Start of Page text

Hi all,
I am doing a shader for SSR and a value can be input to allow the user to increase/decrease the ray count
this is then used to do a while loop and at each iteration the ray steps along i am using [unroll(100)] for the 100 loop steps etc
now when i hard coded some values i got the results
50 loop steps it took 40 seconds to compile
100 loops steps took 7 mins to compile
I am just wondering is this normal and I know once i have finished working on this I want to put this into its own shader and compile a .cso and load in at runtime rather than compile at runtime to stop the long times
But then if my main shader does an include to another shader (where i aim to put the loop code) I cant see how i can compile it as a .cso and include it in or does the shader at compile time go into the include and process that all again?
Im happy to share code if needed and im running on a NVidia 980M laptop
Thanks
Shader Slow Compile Times
It does not really make sense to unroll a code like that. At best you may want to have a dynamic loop over a little unroll[4]. Unrolling a crazy loop with frustrate any compiler and is unlikely to give you a performance improvement anyway.
The tricky part is to get sampling right as branching may give some issues with derivatives. You will either have to rely on samplegrad or in the future use some ballot in sm6 to keep all the threads alive for uv computation if some are actives for sampling.

End of Page text

- [Prompt A]:
Rewrite the shader compile-time thread from "Im happy to" up to and including "actives for sampling.", substituting "SampleGrad" for "samplegrad".
- [Prompt B]:
In the shader compile-time thread, how long did the 100-loop-step version take to compile?
- [Prompt C]:
Carry on the shader compile-time thread from its final sentence.
The listing after this point is separate material, unrelated to the shader compile-time thread.

Start of Record extracts

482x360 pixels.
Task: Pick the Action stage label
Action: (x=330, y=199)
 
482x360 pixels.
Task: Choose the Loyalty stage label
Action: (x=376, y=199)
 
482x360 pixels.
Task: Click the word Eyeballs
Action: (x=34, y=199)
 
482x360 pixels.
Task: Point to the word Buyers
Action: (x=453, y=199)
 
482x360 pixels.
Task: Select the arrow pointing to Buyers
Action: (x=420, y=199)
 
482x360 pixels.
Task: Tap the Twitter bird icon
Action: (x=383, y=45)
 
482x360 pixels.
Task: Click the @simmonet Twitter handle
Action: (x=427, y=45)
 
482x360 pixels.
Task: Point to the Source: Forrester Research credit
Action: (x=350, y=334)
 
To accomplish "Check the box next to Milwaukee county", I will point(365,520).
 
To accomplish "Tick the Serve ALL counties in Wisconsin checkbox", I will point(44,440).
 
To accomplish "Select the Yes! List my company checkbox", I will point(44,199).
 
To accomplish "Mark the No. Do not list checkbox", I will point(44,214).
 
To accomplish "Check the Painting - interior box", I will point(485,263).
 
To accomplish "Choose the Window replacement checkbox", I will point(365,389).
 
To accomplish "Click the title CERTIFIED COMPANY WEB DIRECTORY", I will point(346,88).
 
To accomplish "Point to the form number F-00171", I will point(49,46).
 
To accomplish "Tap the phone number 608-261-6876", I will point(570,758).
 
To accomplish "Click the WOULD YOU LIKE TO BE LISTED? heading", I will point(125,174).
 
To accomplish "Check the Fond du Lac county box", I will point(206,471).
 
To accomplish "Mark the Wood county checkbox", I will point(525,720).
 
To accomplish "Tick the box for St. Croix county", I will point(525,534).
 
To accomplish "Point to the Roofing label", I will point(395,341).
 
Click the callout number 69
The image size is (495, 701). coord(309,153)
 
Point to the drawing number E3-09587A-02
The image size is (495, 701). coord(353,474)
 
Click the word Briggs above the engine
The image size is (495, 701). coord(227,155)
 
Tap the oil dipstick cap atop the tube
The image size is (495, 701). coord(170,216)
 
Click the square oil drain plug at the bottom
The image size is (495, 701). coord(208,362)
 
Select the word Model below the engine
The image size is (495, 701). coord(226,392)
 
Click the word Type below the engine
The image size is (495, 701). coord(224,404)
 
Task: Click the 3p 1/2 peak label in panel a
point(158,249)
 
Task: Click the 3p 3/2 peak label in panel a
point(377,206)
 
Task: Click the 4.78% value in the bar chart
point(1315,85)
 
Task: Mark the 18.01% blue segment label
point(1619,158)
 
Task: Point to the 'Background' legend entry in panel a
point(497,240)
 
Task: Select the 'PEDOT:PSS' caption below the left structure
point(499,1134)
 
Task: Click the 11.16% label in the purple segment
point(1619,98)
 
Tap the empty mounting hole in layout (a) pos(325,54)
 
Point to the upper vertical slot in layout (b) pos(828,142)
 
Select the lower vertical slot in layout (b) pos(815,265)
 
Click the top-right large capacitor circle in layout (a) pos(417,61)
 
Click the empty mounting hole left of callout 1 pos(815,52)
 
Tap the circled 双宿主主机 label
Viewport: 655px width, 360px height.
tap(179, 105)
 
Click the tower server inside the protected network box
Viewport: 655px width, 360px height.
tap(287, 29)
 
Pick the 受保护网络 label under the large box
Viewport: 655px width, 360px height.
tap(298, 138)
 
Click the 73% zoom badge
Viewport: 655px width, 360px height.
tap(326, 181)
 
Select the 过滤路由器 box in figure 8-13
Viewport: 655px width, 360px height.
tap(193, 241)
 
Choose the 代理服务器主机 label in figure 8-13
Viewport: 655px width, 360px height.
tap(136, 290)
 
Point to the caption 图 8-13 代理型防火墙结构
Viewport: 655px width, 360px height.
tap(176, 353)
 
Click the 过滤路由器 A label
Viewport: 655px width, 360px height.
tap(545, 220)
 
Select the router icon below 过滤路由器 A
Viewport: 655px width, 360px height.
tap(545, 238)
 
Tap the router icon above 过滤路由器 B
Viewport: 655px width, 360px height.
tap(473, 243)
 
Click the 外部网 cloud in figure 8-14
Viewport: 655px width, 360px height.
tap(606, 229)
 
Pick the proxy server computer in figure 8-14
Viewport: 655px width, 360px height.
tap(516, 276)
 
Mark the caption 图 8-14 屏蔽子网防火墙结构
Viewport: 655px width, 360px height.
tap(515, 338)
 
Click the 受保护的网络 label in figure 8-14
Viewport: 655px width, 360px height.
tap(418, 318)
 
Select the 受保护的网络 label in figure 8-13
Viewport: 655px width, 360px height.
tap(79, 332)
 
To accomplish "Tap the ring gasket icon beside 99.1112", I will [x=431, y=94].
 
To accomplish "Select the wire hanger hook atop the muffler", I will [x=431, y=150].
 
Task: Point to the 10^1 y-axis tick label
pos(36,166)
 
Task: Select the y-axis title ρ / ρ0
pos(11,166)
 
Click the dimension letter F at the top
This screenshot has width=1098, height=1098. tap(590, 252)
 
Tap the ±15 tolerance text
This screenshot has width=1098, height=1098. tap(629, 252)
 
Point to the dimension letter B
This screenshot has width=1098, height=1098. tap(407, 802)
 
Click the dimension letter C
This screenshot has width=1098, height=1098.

End of Record extracts

- [Written answer A]:
Im happy to share code if needed and im running on a NVidia 980M laptop
Thanks
Shader Slow Compile Times
It does not really make sense to unroll a code like that. At best you may want to have a dynamic loop over a little unroll[4]. Unrolling a crazy loop with frustrate any compiler and is unlikely to give you a performance improvement anyway.
The tricky part is to get sampling right as branching may give some issues with derivatives. You will either have to rely on SampleGrad or in the future use some ballot in sm6 to keep all the threads alive for uv computation if some are actives for sampling.

- [Written answer B]:
7 minutes.

- [Written answer C]:
And no, you cannot pre-compile your function. Every shader that will use it will take the same time to compile. !
50 loop steps it took 40 seconds to compileThat's a known bug in some versions of the HLSL compiler :(
100 loops steps took 7 mins to compile
As above, FWIW, looping is very slow on DX9 level hardware, and somewhat slow on DX10 level hardware, but it's extremely fast on most DX11 level hardware. The only slowness comes from divergence in the loop condition between threads, which is not fixed by unrolling.
e.g. AMD GPU's have a separate scalar unit per shader core which is used to perform branching tasks in parallel with the main workloads, so often branching has no cost at all thanks to dual-issued instructions.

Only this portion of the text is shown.